# Exercise objective:
Reproduce each of the records below word for word, omitting the pictures.

═════ Task inputs ═════

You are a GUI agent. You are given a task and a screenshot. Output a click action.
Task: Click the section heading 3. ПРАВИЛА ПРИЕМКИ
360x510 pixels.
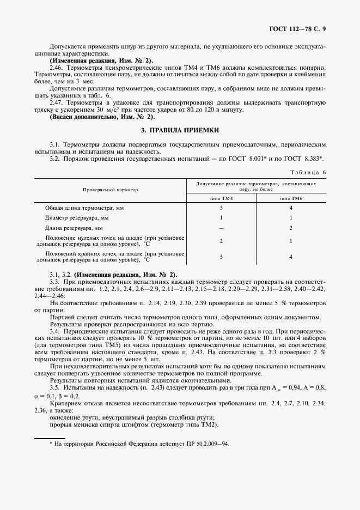click(x=180, y=130)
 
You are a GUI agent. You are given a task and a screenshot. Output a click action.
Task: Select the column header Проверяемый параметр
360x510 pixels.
click(x=111, y=190)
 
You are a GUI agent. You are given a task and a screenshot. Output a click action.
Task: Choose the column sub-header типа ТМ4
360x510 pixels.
click(x=221, y=199)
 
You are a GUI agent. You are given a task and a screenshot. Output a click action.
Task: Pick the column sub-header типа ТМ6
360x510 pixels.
click(x=291, y=199)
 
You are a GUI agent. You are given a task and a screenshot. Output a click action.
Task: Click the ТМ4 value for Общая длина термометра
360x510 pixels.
click(x=221, y=208)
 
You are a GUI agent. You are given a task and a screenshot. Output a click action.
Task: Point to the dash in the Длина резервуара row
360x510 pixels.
click(x=221, y=228)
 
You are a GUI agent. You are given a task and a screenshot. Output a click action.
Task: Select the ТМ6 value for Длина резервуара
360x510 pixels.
click(x=291, y=228)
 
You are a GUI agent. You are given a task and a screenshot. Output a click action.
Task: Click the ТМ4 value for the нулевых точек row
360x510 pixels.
click(x=221, y=241)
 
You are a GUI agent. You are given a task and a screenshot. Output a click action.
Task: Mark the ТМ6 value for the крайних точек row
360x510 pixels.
click(x=291, y=256)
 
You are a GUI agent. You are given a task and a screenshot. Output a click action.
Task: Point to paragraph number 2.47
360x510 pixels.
click(x=56, y=103)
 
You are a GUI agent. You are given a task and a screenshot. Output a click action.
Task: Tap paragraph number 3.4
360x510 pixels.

═════

# Correct result:
You are a GUI agent. You are given a task and a screenshot. Output a click action.
Task: Click the section heading 3. ПРАВИЛА ПРИЕМКИ
360x510 pixels.
click(x=180, y=130)
 
You are a GUI agent. You are given a task and a screenshot. Output a click action.
Task: Select the column header Проверяемый параметр
360x510 pixels.
click(x=111, y=190)
 
You are a GUI agent. You are given a task and a screenshot. Output a click action.
Task: Choose the column sub-header типа ТМ4
360x510 pixels.
click(x=221, y=199)
 
You are a GUI agent. You are given a task and a screenshot. Output a click action.
Task: Pick the column sub-header типа ТМ6
360x510 pixels.
click(x=291, y=199)
 
You are a GUI agent. You are given a task and a screenshot. Output a click action.
Task: Click the ТМ4 value for Общая длина термометра
360x510 pixels.
click(x=221, y=208)
 
You are a GUI agent. You are given a task and a screenshot. Output a click action.
Task: Point to the dash in the Длина резервуара row
360x510 pixels.
click(x=221, y=228)
 
You are a GUI agent. You are given a task and a screenshot. Output a click action.
Task: Select the ТМ6 value for Длина резервуара
360x510 pixels.
click(x=291, y=228)
 
You are a GUI agent. You are given a task and a screenshot. Output a click action.
Task: Click the ТМ4 value for the нулевых точек row
360x510 pixels.
click(x=221, y=241)
 
You are a GUI agent. You are given a task and a screenshot. Output a click action.
Task: Mark the ТМ6 value for the крайних точек row
360x510 pixels.
click(x=291, y=256)
 
You are a GUI agent. You are given a task and a screenshot. Output a click action.
Task: Point to paragraph number 2.47
360x510 pixels.
click(x=56, y=103)
 
You are a GUI agent. You are given a task and a screenshot. Output a click action.
Task: Tap paragraph number 3.4
360x510 pixels.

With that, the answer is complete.